Although he finally has the opportunity to join the most elite division of the police force, Emmerich is faced with the annoyance of a new, inexperienced partner. Ferdinand Winter is a rookie and, unlike Emmerich, has faced never had to face death or hardship. Winter is kind and innocent, “guys like him weren’t used to working. Guys like him weren’t made for times like these.” Winter didn’t even fight in the war, and instead sat on the sidelines, but even more bothersome than his inexperience, are Winter’s endless questions and relentless desire to work according to the rules, to play it safe and call for backup when needed, and his aversion to lying and bribing to get information, or free food, or pain pills, or whatever Emmerich needs in the situation. Winter eventually learns not to ask questions, and not to protest when his partner goes off book, and instead makes himself useful by chasing down leads and pulling his partner back to the investigation they are supposed to be working on.

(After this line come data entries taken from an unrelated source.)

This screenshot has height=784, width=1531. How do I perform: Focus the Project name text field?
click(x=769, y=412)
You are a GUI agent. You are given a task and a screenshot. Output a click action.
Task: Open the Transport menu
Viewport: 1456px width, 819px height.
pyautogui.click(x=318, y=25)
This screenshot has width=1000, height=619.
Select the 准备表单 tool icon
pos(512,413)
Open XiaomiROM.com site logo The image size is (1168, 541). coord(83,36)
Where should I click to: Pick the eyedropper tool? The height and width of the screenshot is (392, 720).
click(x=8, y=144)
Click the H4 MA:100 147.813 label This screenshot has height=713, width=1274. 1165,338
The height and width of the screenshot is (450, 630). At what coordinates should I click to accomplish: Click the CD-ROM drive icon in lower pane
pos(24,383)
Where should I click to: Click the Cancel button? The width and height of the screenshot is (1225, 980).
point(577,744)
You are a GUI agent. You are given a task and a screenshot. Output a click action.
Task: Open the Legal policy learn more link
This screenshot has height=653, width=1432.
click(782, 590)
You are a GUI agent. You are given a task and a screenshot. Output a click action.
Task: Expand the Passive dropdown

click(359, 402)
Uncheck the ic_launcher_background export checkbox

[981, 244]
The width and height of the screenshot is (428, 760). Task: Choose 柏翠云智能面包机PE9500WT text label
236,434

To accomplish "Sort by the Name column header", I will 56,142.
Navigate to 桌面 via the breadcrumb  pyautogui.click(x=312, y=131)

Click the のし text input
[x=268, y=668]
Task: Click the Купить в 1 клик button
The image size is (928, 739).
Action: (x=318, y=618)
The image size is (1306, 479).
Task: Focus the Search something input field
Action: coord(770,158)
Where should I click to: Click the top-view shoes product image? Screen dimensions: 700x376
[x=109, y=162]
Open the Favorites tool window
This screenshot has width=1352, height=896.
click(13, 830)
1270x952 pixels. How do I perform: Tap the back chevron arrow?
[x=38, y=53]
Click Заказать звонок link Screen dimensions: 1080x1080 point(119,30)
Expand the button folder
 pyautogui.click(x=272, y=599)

Although Emmerich’s career is on track, and he isn’t homeless or starving like many others, he was not always so fortunate. Emmerich is used to hardship, he grew up in an orphanage and had nothing and no one to care for much of his life. But once he comes back from the battlefield everything changes, “the idea of having his own family had always been an abstract fantasy for Emmerich, but then he’d met Luise and discovered a whole new side of himself.” Luise was widowed by the war and left with three children, and Emmerich falls in love and takes care of her and her sick children, treating them as his own even though he never thought that he would ever fall in love or be the type of man who would enjoy children. But even the joy he has found in his new family, in this miserable aftermath of the war, can be taken from him.

All the people that Emmerich trusted perished in the war, and when other veterans, start dying in a suspicious string of suicides that Emmerich strongly suspects to be murders, Emmerich pauses his investigation of Kolja and his illicit smuggling ring and refocuses his attention on getting justice for the men who gave up so much for their country, as well as proving himself capable of becoming a homicide inspector. District Inspector Sander and the city council are extremely displeased with Emmerich’s new course of action, wanting to write off the deaths of the pickpocketing and prostituting veterans as suicides, and bring down the smuggling ring that is extorting their city. Emmerich is not one to be discouraged, however, and is determined to bring down both the sleazy smuggler and whoever is murdering the homeless veterans, no matter how unorthodox the means.